◆ **Exercise brief**:
The response should be the lines of the data, starting at the first and ending at the one that contains "Task: Start conversation with this user", copied without change.

Stored items:
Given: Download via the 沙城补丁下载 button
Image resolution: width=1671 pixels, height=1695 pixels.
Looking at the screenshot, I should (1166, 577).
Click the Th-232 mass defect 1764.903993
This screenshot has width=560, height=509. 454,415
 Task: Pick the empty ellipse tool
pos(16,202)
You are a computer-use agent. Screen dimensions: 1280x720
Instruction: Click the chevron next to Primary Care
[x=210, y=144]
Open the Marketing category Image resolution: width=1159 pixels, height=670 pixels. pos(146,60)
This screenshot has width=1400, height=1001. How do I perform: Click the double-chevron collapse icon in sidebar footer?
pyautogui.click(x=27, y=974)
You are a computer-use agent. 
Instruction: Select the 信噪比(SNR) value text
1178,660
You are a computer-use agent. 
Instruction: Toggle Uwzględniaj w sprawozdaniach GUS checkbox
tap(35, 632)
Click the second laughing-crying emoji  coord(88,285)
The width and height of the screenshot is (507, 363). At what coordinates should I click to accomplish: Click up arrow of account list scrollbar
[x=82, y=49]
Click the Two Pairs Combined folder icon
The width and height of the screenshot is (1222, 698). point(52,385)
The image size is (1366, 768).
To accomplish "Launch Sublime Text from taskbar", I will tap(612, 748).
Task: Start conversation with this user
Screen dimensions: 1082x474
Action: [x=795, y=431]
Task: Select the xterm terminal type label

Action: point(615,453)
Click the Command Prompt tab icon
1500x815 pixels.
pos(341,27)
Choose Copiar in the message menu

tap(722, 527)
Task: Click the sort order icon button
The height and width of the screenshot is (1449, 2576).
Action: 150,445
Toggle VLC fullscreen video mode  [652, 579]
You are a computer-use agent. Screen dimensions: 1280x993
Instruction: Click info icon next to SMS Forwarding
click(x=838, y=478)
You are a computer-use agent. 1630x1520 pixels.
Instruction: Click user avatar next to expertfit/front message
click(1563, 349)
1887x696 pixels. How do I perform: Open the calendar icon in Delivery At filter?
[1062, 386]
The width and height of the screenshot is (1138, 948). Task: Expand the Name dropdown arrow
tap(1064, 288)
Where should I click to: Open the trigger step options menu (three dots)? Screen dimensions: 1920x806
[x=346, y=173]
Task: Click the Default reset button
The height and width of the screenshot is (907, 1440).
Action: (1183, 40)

◆ **Final answer**:
Given: Download via the 沙城补丁下载 button
Image resolution: width=1671 pixels, height=1695 pixels.
Looking at the screenshot, I should (1166, 577).
Click the Th-232 mass defect 1764.903993
This screenshot has width=560, height=509. 454,415
 Task: Pick the empty ellipse tool
pos(16,202)
You are a computer-use agent. Screen dimensions: 1280x720
Instruction: Click the chevron next to Primary Care
[x=210, y=144]
Open the Marketing category Image resolution: width=1159 pixels, height=670 pixels. pos(146,60)
This screenshot has width=1400, height=1001. How do I perform: Click the double-chevron collapse icon in sidebar footer?
pyautogui.click(x=27, y=974)
You are a computer-use agent. 
Instruction: Select the 信噪比(SNR) value text
1178,660
You are a computer-use agent. 
Instruction: Toggle Uwzględniaj w sprawozdaniach GUS checkbox
tap(35, 632)
Click the second laughing-crying emoji  coord(88,285)
The width and height of the screenshot is (507, 363). At what coordinates should I click to accomplish: Click up arrow of account list scrollbar
[x=82, y=49]
Click the Two Pairs Combined folder icon
The width and height of the screenshot is (1222, 698). point(52,385)
The image size is (1366, 768).
To accomplish "Launch Sublime Text from taskbar", I will tap(612, 748).
Task: Start conversation with this user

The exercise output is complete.